5 Non-Scale Ways to Track Weight Loss Progress

5 Non-Scale Ways to Track Weight Loss Progress

People often consider the scale as the holy grail of weight loss and depending on what number they see, it can often make or break their day.

But did you know that many things can make our weight fluctuate? Here are some reasons why you might be seeing a higher weight on the scale than usual:

  • You’re constipated
  • You ate more saltier foods than usual
  • You just drank a lot of water
  • You’re on certain medications that cause your body to retain water, increase your appetite, or change your metabolism
  • You’re on your period
  • You weighed yourself at different times
  • Etc!

Instead of focusing solely on the scale, adopt a well-rounded strategy by using these five other techniques to monitor your progress: 

  1. Take Progress Photos. It’s selfie time! There is a reason why before-and-after photos are so popular on social media. It’s an easy way to see the progress you’re making overtime. Once a week, take a picture at the same time of day in similar lighting conditions and clothes. Review the pictures once a month and see if you can notice any changes!
  2. Notice How Your Clothes Fit. Certain clothes, (especially your pants) may let you know your weight is changing before the scale does. If your clothes are feeling more comfortable than they used to, or even feeling loose, your efforts are very likely paying off! No longer having to do ‘the dance’ to zip up your pants for the first time in years is a sign of progress.
  3. Use a Tape Measure. Although this method may be considered old-fashioned, using a tape measure is a more accurate way to see which individual parts of your body have slimmed down. Some areas you might want to track and record in a journal include your chest, hips, waist, thighs, and biceps. Don’t be discouraged if you don’t see changes right away, this method may take longer to show dramatic changes! I recommend recording your measurements every month.
  4. Measure Your Body Fat Percentage.

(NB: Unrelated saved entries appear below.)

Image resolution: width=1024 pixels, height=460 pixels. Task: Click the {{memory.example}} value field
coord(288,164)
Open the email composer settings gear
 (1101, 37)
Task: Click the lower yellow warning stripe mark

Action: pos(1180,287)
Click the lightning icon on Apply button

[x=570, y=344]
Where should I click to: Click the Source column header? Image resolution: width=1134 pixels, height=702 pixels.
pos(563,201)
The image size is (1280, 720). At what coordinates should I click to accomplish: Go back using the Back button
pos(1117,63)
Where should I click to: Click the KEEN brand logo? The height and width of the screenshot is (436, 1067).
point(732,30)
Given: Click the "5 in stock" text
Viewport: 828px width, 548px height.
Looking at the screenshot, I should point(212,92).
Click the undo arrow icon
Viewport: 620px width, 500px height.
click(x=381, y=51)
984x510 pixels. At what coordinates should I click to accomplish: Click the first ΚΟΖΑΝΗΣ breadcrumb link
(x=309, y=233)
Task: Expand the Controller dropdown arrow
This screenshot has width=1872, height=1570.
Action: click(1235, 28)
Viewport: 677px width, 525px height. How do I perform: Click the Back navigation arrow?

You’ve probably heard that muscle weighs more than fat, which is true! So if you’re building muscle, you might notice that your weight on the scale has hit a plateau or even went up. There are home methods to estimate body fat, such as smart scales, however, accuracy varies for these products. One of the easiest and most accessible ways to measure your body fat is to seek out a certified personal trainer or registered dietitian, who will use body calipers to pinch the skin at various sites around your body, including the triceps, abdomen and thigh.
  5. Consider How You Feel. Regardless of what the number on the scale says, if you’re eating better, working out more, sleeping better, and managing your stress, you’ll feel it. Maybe you’ve noticed that you have more energy throughout the day or are in a better mood overall. Don’t overlook the power of feeling amazing!

Tracking weight loss is not only about the number you see on the scale. You can use some (or all) of the methods above to gain more insight on all of the progress you’ve made.